Give only the number of lines below that contain the word "will".

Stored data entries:

· · · · ·

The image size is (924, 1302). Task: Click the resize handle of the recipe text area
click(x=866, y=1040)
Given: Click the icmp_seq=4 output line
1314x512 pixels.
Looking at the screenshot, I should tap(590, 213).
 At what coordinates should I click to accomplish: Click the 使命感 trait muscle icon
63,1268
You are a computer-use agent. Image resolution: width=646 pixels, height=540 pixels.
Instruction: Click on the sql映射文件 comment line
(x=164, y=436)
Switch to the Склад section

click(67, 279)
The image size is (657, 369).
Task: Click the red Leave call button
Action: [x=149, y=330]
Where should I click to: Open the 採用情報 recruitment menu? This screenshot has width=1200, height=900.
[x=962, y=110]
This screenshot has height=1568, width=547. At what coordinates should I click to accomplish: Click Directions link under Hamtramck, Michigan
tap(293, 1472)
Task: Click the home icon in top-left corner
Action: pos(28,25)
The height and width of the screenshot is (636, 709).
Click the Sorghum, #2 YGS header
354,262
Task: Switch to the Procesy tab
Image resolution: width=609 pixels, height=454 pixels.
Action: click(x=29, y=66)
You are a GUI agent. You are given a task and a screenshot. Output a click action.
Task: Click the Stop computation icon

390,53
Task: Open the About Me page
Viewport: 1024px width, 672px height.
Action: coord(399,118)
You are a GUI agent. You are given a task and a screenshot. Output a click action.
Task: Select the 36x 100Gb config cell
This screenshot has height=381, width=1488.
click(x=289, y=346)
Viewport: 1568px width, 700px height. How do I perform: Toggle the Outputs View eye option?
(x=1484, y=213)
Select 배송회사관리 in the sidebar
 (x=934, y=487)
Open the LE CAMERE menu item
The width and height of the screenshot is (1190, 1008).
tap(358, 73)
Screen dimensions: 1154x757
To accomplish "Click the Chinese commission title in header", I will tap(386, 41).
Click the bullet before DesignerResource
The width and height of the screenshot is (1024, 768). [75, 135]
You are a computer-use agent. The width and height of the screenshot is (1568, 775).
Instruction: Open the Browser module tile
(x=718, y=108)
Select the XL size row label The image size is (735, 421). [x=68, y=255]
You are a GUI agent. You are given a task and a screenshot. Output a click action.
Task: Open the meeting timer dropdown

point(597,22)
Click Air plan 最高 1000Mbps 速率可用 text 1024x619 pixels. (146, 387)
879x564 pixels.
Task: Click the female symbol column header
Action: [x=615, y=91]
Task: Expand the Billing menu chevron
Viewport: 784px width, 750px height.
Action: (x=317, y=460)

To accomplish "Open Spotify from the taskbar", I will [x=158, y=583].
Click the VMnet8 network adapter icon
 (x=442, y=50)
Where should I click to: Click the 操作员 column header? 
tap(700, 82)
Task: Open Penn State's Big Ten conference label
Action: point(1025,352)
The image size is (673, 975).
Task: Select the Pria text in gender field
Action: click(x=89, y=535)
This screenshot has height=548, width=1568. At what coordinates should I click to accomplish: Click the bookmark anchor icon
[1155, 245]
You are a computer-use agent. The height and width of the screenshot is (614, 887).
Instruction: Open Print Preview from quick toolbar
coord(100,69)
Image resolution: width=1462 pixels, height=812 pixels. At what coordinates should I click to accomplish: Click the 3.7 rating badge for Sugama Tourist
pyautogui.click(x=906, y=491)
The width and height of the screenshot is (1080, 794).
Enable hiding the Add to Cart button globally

· · · · ·

» **Task output**: 2